• [Task statement]: Word for word, please restate the line that contains "This screenshot has height=315, width=644." and all lines after it through the end of the material, minus the pictures.

*** Block opens ***

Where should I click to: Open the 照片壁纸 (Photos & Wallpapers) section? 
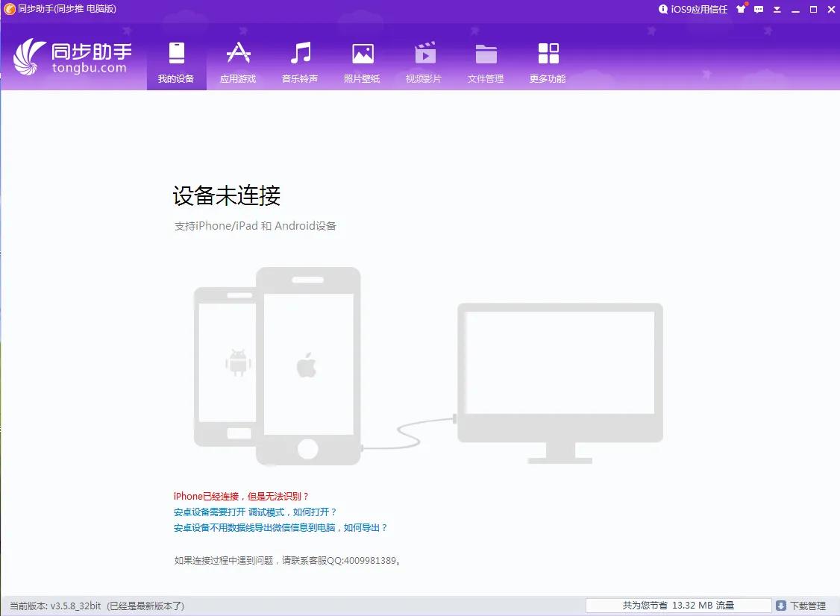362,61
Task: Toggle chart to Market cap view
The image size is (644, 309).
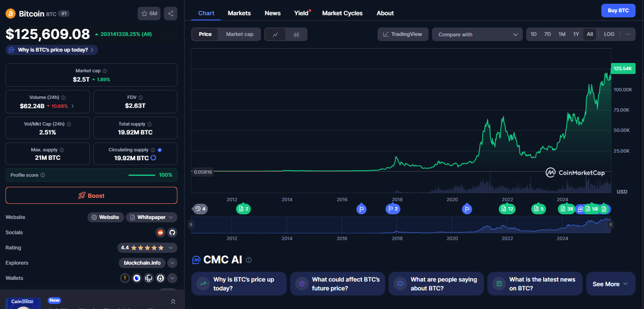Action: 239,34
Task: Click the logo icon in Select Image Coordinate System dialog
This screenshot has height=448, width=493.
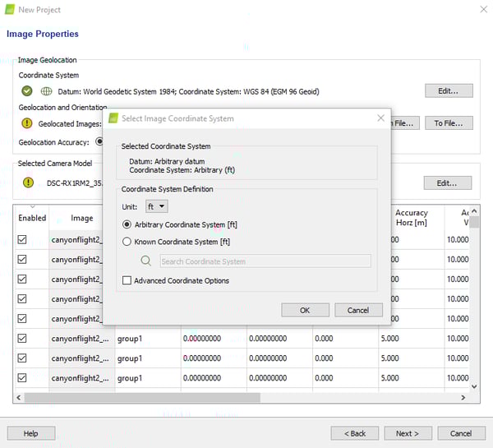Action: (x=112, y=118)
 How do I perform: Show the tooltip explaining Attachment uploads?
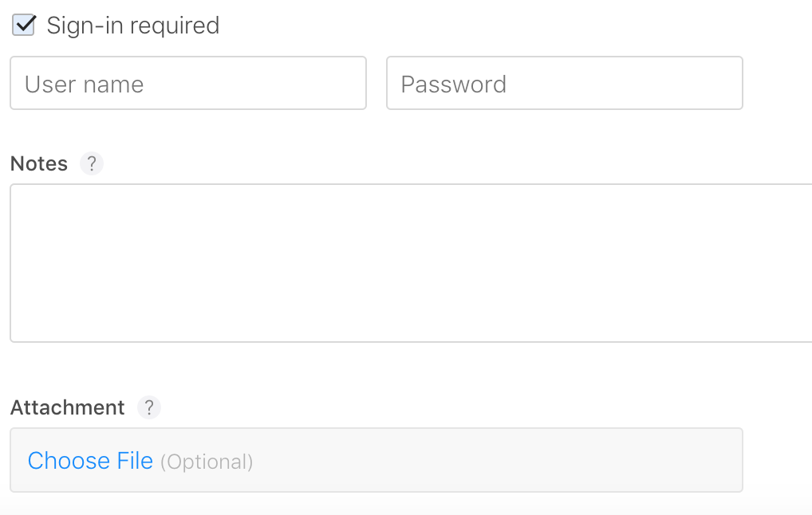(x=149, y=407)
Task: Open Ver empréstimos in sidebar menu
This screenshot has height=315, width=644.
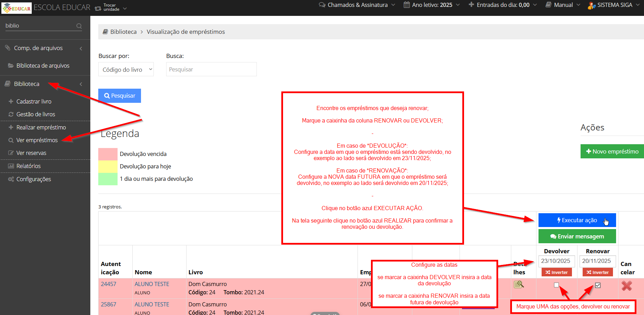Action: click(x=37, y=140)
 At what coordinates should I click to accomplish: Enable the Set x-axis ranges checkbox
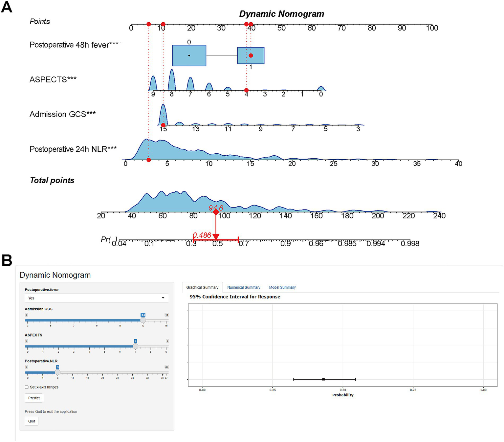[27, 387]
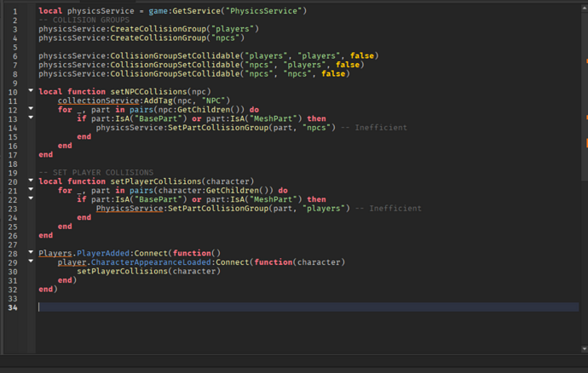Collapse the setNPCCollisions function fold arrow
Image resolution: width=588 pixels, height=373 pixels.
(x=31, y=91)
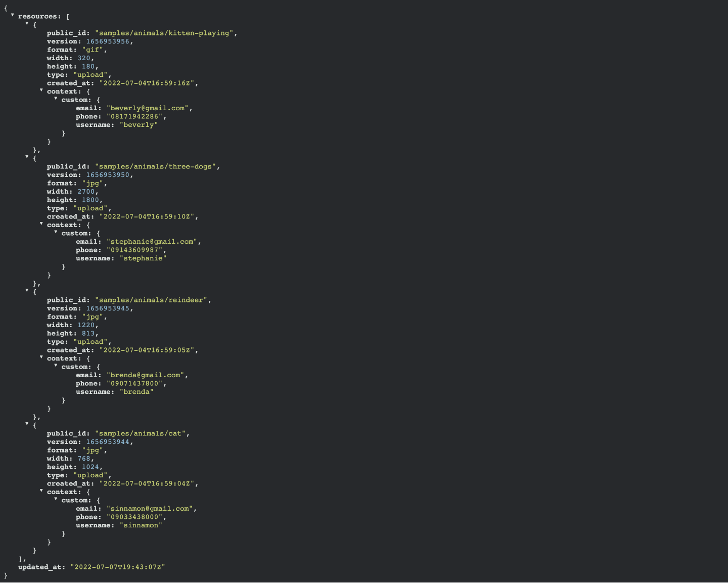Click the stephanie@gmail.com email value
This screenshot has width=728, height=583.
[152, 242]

*** Block closes ***

• [Exercise answer]:
This screenshot has height=315, width=644.
Action: click(x=37, y=140)
 At what coordinates should I click to accomplish: Enable the Set x-axis ranges checkbox
[27, 387]
Collapse the setNPCCollisions function fold arrow
Image resolution: width=588 pixels, height=373 pixels.
(x=31, y=91)
Click the stephanie@gmail.com email value
This screenshot has width=728, height=583.
[152, 242]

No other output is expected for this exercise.